■ Exercise
Copy the following lines verbatim, every one of them from first to last.

■ Data records
____________

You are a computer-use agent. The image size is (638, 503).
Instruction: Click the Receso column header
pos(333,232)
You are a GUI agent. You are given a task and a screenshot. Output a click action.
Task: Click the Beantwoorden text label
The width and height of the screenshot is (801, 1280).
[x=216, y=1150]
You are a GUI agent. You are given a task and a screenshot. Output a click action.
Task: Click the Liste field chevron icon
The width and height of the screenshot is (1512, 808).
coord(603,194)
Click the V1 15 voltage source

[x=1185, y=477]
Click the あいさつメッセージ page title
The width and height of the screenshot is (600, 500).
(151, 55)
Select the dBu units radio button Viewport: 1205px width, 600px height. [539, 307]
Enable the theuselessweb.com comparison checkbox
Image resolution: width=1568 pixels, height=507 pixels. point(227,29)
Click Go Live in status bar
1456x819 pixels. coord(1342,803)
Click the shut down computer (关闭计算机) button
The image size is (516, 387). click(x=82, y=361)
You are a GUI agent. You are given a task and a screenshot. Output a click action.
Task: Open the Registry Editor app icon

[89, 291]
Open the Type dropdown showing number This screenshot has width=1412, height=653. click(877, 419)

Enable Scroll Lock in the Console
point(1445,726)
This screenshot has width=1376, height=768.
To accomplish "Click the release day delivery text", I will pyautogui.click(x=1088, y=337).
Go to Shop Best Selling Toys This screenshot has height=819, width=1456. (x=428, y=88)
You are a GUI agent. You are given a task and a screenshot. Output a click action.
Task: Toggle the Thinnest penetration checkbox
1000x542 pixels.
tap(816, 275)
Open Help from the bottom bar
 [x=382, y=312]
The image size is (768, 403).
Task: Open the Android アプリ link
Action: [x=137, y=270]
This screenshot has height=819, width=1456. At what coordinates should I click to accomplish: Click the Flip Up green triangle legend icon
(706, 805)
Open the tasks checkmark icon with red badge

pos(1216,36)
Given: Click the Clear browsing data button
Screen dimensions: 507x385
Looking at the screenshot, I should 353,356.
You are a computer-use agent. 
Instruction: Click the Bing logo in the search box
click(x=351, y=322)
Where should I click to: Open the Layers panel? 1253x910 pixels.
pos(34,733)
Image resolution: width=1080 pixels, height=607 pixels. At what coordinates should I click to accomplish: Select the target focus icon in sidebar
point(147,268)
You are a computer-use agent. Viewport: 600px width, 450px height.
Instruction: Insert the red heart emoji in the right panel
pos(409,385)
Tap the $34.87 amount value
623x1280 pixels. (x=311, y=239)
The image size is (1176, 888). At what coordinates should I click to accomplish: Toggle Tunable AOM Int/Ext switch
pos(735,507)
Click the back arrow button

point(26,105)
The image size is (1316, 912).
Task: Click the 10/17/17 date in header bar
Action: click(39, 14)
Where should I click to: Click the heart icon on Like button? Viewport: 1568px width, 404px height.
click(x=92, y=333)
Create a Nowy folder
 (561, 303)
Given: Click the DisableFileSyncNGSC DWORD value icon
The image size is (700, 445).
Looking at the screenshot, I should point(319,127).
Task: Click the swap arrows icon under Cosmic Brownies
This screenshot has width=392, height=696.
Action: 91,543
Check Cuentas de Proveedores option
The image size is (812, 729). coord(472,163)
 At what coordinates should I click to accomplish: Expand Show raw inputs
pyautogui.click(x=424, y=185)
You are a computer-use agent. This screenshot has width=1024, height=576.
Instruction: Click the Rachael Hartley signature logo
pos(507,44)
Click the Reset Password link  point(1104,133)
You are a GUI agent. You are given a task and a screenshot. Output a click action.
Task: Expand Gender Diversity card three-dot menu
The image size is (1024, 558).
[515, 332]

____________

■ Solution for this task
You are a computer-use agent. The image size is (638, 503).
Instruction: Click the Receso column header
pos(333,232)
You are a GUI agent. You are given a task and a screenshot. Output a click action.
Task: Click the Beantwoorden text label
The width and height of the screenshot is (801, 1280).
[x=216, y=1150]
You are a GUI agent. You are given a task and a screenshot. Output a click action.
Task: Click the Liste field chevron icon
The width and height of the screenshot is (1512, 808).
coord(603,194)
Click the V1 15 voltage source

[x=1185, y=477]
Click the あいさつメッセージ page title
The width and height of the screenshot is (600, 500).
(151, 55)
Select the dBu units radio button Viewport: 1205px width, 600px height. [539, 307]
Enable the theuselessweb.com comparison checkbox
Image resolution: width=1568 pixels, height=507 pixels. point(227,29)
Click Go Live in status bar
1456x819 pixels. coord(1342,803)
Click the shut down computer (关闭计算机) button
The image size is (516, 387). click(x=82, y=361)
You are a GUI agent. You are given a task and a screenshot. Output a click action.
Task: Open the Registry Editor app icon

[89, 291]
Open the Type dropdown showing number This screenshot has width=1412, height=653. click(877, 419)

Enable Scroll Lock in the Console
point(1445,726)
This screenshot has width=1376, height=768.
To accomplish "Click the release day delivery text", I will pyautogui.click(x=1088, y=337).
Go to Shop Best Selling Toys This screenshot has height=819, width=1456. (x=428, y=88)
You are a GUI agent. You are given a task and a screenshot. Output a click action.
Task: Toggle the Thinnest penetration checkbox
1000x542 pixels.
tap(816, 275)
Open Help from the bottom bar
 [x=382, y=312]
The image size is (768, 403).
Task: Open the Android アプリ link
Action: [x=137, y=270]
This screenshot has height=819, width=1456. At what coordinates should I click to accomplish: Click the Flip Up green triangle legend icon
(706, 805)
Open the tasks checkmark icon with red badge

pos(1216,36)
Given: Click the Clear browsing data button
Screen dimensions: 507x385
Looking at the screenshot, I should 353,356.
You are a computer-use agent. 
Instruction: Click the Bing logo in the search box
click(x=351, y=322)
Where should I click to: Open the Layers panel? 1253x910 pixels.
pos(34,733)
Image resolution: width=1080 pixels, height=607 pixels. At what coordinates should I click to accomplish: Select the target focus icon in sidebar
point(147,268)
You are a computer-use agent. Viewport: 600px width, 450px height.
Instruction: Insert the red heart emoji in the right panel
pos(409,385)
Tap the $34.87 amount value
623x1280 pixels. (x=311, y=239)
The image size is (1176, 888). At what coordinates should I click to accomplish: Toggle Tunable AOM Int/Ext switch
pos(735,507)
Click the back arrow button

point(26,105)
The image size is (1316, 912).
Task: Click the 10/17/17 date in header bar
Action: click(39, 14)
Where should I click to: Click the heart icon on Like button? Viewport: 1568px width, 404px height.
click(x=92, y=333)
Create a Nowy folder
 (561, 303)
Given: Click the DisableFileSyncNGSC DWORD value icon
The image size is (700, 445).
Looking at the screenshot, I should point(319,127).
Task: Click the swap arrows icon under Cosmic Brownies
This screenshot has width=392, height=696.
Action: 91,543
Check Cuentas de Proveedores option
The image size is (812, 729). coord(472,163)
 At what coordinates should I click to accomplish: Expand Show raw inputs
pyautogui.click(x=424, y=185)
You are a computer-use agent. This screenshot has width=1024, height=576.
Instruction: Click the Rachael Hartley signature logo
pos(507,44)
Click the Reset Password link  point(1104,133)
You are a GUI agent. You are given a task and a screenshot. Output a click action.
Task: Expand Gender Diversity card three-dot menu
The image size is (1024, 558).
[515, 332]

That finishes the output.